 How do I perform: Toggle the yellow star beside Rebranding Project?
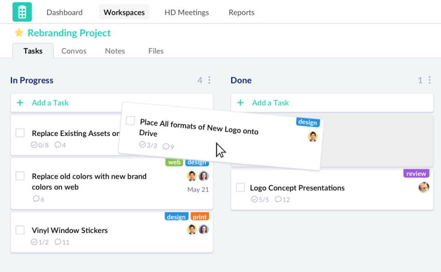19,33
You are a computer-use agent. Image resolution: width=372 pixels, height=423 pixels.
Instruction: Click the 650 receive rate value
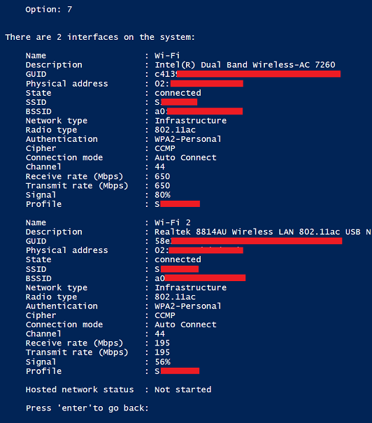(162, 176)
=====
--- TASK DIRECTIONS ---
Take the entries above and restate them word for word, minus their images.

--- REPLY TO THE EXERCISE ---
 How do I perform: Toggle the yellow star beside Rebranding Project?
19,33
You are a computer-use agent. Image resolution: width=372 pixels, height=423 pixels.
Instruction: Click the 650 receive rate value
(162, 176)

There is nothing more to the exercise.